Conflict of interest
The authors declare that they have no conflict of interest.
Acknowledgments
The authors wish to thank all Industrial Design Engineering students from the Master Design for Interaction of Delft University of Technology, for their contribution in the data collection and analysis: C. D’Arcangelis, D. Den Besten, D. Kreuk, M. van Mal & B. Plat.
Funding
This study was supported by Instituut Gak under grant number 2018-977 and is part of the larger research program “Value@WORK”.
Appendix A - interview guide
Part 1: General questions / Getting to know each other (± 6 min) Examples of questions:
– Could you please tell me who you are, where you work, and how many years of experience you have as an insurance physician?
– What made you become an insurance physician?
– How would you describe your job in a few sentences?
– What do you consider important in your job? And what is less important?
Part 2: Discussing collaborations (± 15 min) Examples of questions:
– How would you describe the relationship with that [name another professional]?
– What makes this collaboration/relationship valuable to you?
– What are the advantages and disadvantages to work with the disciplines of your team? And what are the advantages and disadvantages of your position?
– If you could, what would you change about your collaborations in the future? Why?

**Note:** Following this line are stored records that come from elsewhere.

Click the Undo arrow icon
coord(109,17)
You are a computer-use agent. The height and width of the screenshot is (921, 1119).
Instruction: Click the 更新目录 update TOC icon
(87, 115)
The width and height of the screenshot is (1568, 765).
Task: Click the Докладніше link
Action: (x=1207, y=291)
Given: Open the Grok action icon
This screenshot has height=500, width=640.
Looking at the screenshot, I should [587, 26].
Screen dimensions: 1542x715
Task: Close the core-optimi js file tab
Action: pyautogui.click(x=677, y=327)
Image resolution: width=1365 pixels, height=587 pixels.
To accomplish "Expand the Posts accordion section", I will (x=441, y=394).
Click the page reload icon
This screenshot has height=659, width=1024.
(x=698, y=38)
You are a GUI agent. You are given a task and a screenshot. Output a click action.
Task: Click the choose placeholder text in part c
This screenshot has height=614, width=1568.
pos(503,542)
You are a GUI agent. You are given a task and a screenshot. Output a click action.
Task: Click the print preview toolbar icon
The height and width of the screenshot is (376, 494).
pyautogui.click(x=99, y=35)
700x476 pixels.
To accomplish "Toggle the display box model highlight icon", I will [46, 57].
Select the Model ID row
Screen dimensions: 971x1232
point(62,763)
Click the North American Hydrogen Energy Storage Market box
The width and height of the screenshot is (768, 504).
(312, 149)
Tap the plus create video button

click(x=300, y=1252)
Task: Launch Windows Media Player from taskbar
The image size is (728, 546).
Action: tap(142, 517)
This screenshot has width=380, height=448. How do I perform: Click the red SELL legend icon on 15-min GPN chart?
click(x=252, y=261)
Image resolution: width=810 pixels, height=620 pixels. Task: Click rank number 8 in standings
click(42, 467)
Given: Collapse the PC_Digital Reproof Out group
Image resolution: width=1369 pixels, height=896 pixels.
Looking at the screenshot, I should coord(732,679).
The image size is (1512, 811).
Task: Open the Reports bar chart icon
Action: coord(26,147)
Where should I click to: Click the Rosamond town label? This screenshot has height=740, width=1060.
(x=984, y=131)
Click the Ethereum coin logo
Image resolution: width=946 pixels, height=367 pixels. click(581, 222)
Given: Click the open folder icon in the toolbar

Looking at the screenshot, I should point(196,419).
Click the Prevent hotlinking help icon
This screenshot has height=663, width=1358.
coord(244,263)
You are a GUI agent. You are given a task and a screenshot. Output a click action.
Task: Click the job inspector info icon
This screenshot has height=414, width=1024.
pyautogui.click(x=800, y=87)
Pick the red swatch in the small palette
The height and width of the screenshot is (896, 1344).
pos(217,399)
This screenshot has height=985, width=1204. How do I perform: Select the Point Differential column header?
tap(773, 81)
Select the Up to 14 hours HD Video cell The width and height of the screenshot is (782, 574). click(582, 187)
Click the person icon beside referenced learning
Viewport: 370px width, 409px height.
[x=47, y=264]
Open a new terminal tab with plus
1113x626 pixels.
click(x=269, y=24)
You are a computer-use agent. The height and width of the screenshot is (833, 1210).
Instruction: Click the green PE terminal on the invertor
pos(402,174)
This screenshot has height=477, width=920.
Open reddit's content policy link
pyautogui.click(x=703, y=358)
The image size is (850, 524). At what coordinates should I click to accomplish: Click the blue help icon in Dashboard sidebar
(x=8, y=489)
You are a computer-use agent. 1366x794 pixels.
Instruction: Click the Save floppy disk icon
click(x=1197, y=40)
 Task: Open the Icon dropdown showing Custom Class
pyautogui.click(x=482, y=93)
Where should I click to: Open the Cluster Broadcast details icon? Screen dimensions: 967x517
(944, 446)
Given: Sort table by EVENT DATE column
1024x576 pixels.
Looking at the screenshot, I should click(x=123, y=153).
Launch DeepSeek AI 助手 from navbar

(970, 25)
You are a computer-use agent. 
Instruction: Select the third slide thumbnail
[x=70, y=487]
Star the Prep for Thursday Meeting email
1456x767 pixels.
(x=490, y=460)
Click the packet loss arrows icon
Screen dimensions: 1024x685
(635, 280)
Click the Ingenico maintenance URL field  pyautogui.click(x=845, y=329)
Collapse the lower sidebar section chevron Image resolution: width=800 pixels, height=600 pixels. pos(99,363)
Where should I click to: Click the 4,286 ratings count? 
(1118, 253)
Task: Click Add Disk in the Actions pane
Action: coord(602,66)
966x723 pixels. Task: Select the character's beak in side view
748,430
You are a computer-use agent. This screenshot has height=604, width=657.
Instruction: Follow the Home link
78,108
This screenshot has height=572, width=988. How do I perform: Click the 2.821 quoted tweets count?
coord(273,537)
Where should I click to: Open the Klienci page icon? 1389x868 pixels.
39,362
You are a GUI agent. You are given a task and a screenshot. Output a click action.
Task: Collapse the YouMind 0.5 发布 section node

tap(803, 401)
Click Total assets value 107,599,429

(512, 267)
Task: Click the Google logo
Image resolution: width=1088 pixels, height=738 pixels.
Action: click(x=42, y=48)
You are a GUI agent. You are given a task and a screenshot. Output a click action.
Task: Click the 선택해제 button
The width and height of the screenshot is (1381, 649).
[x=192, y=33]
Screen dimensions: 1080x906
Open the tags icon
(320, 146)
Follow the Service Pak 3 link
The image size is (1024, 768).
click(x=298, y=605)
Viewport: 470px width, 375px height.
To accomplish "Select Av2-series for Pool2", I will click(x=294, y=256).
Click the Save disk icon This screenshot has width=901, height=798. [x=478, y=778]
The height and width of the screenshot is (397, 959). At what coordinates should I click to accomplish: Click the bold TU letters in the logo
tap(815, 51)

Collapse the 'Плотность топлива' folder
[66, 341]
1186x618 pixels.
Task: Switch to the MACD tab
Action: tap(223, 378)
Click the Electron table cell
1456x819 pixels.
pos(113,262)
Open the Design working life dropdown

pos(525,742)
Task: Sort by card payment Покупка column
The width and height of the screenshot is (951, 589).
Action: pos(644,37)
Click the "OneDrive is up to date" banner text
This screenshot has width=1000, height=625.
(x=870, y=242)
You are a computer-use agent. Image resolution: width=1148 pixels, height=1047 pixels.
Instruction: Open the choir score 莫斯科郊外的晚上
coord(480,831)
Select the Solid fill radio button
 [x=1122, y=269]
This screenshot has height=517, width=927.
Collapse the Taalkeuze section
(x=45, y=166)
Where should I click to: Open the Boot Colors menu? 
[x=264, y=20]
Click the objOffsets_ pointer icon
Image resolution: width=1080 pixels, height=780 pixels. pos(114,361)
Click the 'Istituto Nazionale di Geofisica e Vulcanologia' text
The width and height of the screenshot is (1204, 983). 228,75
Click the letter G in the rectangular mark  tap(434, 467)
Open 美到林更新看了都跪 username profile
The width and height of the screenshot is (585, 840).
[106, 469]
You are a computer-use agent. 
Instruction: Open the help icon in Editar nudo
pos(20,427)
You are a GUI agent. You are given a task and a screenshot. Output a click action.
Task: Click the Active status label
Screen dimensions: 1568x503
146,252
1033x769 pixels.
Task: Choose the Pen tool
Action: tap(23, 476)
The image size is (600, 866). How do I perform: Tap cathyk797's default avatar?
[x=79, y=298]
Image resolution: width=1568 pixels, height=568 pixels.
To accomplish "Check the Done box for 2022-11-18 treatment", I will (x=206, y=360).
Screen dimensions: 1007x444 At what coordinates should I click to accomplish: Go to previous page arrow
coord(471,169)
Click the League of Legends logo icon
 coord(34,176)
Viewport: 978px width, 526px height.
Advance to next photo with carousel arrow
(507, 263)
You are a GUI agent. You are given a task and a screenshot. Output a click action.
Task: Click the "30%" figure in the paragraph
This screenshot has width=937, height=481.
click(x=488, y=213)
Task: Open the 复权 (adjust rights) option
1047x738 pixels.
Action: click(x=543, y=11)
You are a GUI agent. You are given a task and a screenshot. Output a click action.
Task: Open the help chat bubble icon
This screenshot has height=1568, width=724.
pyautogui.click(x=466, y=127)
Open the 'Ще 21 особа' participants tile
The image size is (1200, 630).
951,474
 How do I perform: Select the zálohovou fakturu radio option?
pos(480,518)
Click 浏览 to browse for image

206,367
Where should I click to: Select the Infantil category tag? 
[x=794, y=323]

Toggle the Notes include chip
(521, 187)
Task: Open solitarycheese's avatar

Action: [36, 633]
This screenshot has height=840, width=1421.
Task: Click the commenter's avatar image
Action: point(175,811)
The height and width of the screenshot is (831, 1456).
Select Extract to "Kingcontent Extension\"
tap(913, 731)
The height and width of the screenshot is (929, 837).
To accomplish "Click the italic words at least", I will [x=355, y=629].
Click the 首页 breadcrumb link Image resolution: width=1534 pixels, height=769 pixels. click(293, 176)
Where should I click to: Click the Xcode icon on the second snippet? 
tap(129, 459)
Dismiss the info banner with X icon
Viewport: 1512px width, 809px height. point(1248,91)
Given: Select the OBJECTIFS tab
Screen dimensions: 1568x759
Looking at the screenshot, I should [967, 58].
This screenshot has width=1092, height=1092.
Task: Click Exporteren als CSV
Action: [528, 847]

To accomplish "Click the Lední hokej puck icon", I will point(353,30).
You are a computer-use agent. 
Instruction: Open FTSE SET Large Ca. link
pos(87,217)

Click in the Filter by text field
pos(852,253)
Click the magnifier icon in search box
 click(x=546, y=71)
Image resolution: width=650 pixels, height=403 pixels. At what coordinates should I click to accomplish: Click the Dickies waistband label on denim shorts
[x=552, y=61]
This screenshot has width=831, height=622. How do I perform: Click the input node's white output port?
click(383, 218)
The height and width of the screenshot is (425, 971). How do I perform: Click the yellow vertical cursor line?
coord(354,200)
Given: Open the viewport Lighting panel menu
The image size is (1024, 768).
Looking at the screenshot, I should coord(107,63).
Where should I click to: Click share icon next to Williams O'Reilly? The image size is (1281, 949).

Part 3: An example of a client’s journey (± 10 min) Examples of questions:
– Can you tell us a story of success for you; in which you may have had a difficult time at the beginning with the client, but that ended up in a good way?
– What was your goal to achieved with this client?
– What is most valuable/ most important for you in this journey?
– What do you perceive to be valuable for a client?
Part 4: Some last questions (± 4 min) Examples of questions:
– Does it differ per patient-group / case what is the most valuable outcome? Could you give some examples?
– Is there anything else that you would like to share with us about your work as an Insurance Physician and what you find valuable?